-- SELECTED PASSAGE --

+===+

Reportedly the memorial is to be dynamited on 21 December - the birthday of former Soviet dictator Joesph Stalin.
The Georgian authorities say the memorial is being demolished to make way for a new parliament building which will bring jobs and some desperately needed prosperity to the city. But on the Russian side, and for many Georgians, the suspiscion is that the memory of the war is being dishonoured because the Georgian authorities cannot bear to tolerate anything that is positive about the Red Army.
However, the Georgian government says it intends to create a new memorial.
But while "Victory Day" - 9 May when the Soviet side signed the German instruments of surrender and the principal public occassion for remembering the war - is marked in Georgia it is of less significance than in many other ex-Soviet countries.
There are sensitivities on both sides. The Red Army invaded Georgia and overthrew its democratic government in 1921 and in the subsequent Bolshevisation of the country many thousands were killed as class enemies of the new regime.

+===+

-- DATA EXCERPTS --

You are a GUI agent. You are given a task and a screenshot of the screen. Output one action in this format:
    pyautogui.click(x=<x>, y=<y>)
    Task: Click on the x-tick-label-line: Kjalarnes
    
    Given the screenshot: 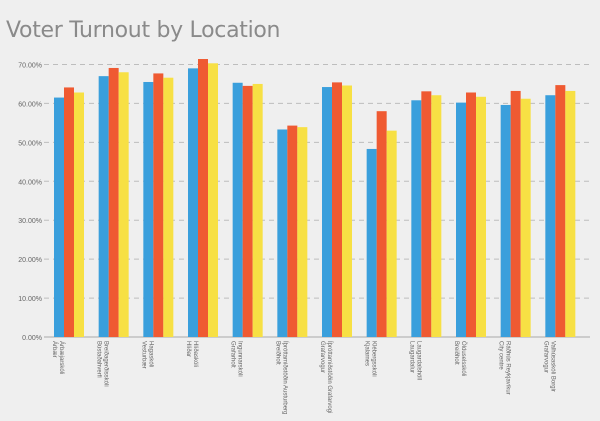 What is the action you would take?
    pyautogui.click(x=367, y=354)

+===+

-- REQUIREMENT 1 --
Based on the passage on the Georgian war memorial, decide whether each statement agrees with it: (a) the Georgian authorities say the memorial is being removed to make room for a new parliament building; (b) Victory Day is not marked in Georgia; (c) the Red Army invaded Georgia in 1921. Answer yes or no for each, quoting the deciding words.
-- REQUIREMENT 2 --
Proceed with the passage on the Georgian war memorial, picking up after its final sentence.
The items are not needed for this work.

-- EXERCISE OUTPUT 1 --
(a) Yes: "the memorial is being demolished to make way for a new parliament building"
(b) No: "is marked in Georgia"
(c) Yes: "The Red Army invaded Georgia and overthrew its democratic government in 1921"

-- EXERCISE OUTPUT 2 --
On the other hand as much as half of all Georgian men of fighting age served in the Red Army during the "Great Patriotic War" of 1941 - 45 and around half of those who did were killed. Although the Nazis made a symbolic assault on Mount Ebrus they did not cross into Georgia, as their 1942 offensive targeted the oil fields of the North Caucasus.
A tiny number of Georgian men served in the SS but there is no Georgian tradition, as there is in some other former states of the Soviet Union, of honouring their memory as anti-Russian fighters. Nor is there is there the sort of significant anti-Semitic politics that allows Russian leaders to celebrate the victory over Nazism with one breath while inviting believers in Jewish conspiracies to meetings in the next.
In 2007 the removal of a Soviet war memorial from the centre to the outskirts of the Estonian capital Tallinn led to significant violence and at least one death.